Traffic exits the Ed Koch Queensboro Bridge in the Midtown...

Traffic exits the Ed Koch Queensboro Bridge in the Midtown on a Saturday last month. Besides raising revenue, there are other primary goals to the Manhattan congestion pricing plan: to reduce traffic and improve air quality. Credit: Bloomberg/Michael Nagle

The panel charged with helping shape the MTA's congestion pricing plan kicked off its first public meeting Wednesday by pressing MTA officials on how the plan would impact low-income New Yorkers and those cut off from public transportation.

Those were two of the most important questions the Traffic Mobility Review Board, a six-member appointed panel, had regarding the full scope of the toll structure.

The new tolls would give the Metropolitan Transportation Authority a financial boost of an estimated $1 billion a year to finance $15 billion in bonds and could begin as soon as May. The Federal Highway Administration greenlighted the plan last month.

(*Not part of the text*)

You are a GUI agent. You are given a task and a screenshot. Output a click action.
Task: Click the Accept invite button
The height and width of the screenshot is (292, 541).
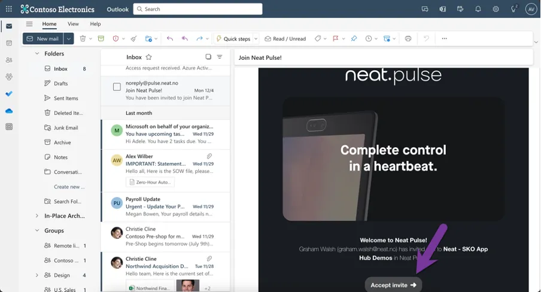click(393, 285)
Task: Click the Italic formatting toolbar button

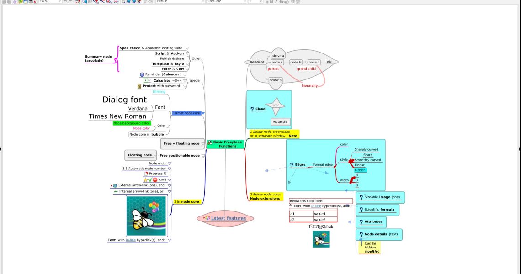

Under the plan, cars with E-ZPass entering Manhattan below 60th Street, or Manhattan’s Central Business District, will pay up to $23 for driving below 60th Street during peak hours. Motorists without E-ZPass could pay up to $34.50.

Besides raising revenue, there are other primary goals: to reduce traffic and improve air quality.

The TMRB panel includes John Samuelsen, international president of the Transport Workers Union, who wondered how low-income drivers would be affected.

 “I'm curious about whether there's any kind of cross-referencing that has been done or can be done between low-income New Yorkers and where they're coming from, and if they're coming from anything that could be described as a transit desert. Because if they are, there's no way to change driver behavior, especially for low-income New Yorkers ... so you're not going to change ... [anything],” Samuelsen told officials.

The final decision on toll prices will come after the TMRB holds public hearings and makes recommendations over the next couple of months. The panel includes a Long Island representative, John Durso of the Long Island Federation of Labor, who with Samuelsen turned his attention to how people working overnight shifts would be affected.

Durso once worked the 4 p.m.-to-midnight shift in a Waldbaum’s warehouse and said a toll would have had negative consequences for his family.

“If while I'm working those shifts and I get hit twice — once when I come in and once when I go home — and I wasn't making $60,000 a year or $50,000 a year, then that's taking money out of my kid's mouth or paying my rent,” Durso said. “We got to figure something out.”

The MTA already has received exemptions requests from 122 groups, from artists to judges to low-income drivers. But MTA officials stressed Wednesday that the more exemptions, the higher the toll would be for other motorists.

Of all workers in the Central Business District, 143,000, or 11%, drive to their jobs, according to Juliette Michaelson, TMRB special adviser and also deputy chief external relations officer at the MTA.

There are certain exemptions carved into the plan, including for certain emergency vehicles and drivers who stay on FDR Drive and West Side Highway. Among other exemptions and/or discounts being considered are for cars at tolled Hudson River and East River crossings.

Michaelson told the panel it had to carefully weigh all options, explaining that the “tunnels and bridges carry somewhere between 5% and 9% of all vehicles that come into the CBD.”

Meanwhile, she said, 43% of all vehicles enter Manhattan below 60th Street.

“So the question for this group again is whether to reduce the rate of the CBD toll and whether to provide a so-called crossing credit for those who are already paying a toll to cross the East River or the Hudson River. And if so, what is that discount?” Michaelson asked.

Michaelson also suggested the panel consider different rates depending on the time of day and on the type of vehicle.

Dozens of ride-share and delivery workers, as well as Uber and Lyft drivers, protested the congestion pricing plan outside MTA headquarters in lower Manhattan, the site of the meeting, carrying signs that read: “Congestion Pricing, we’re not the MTA’s ATM.”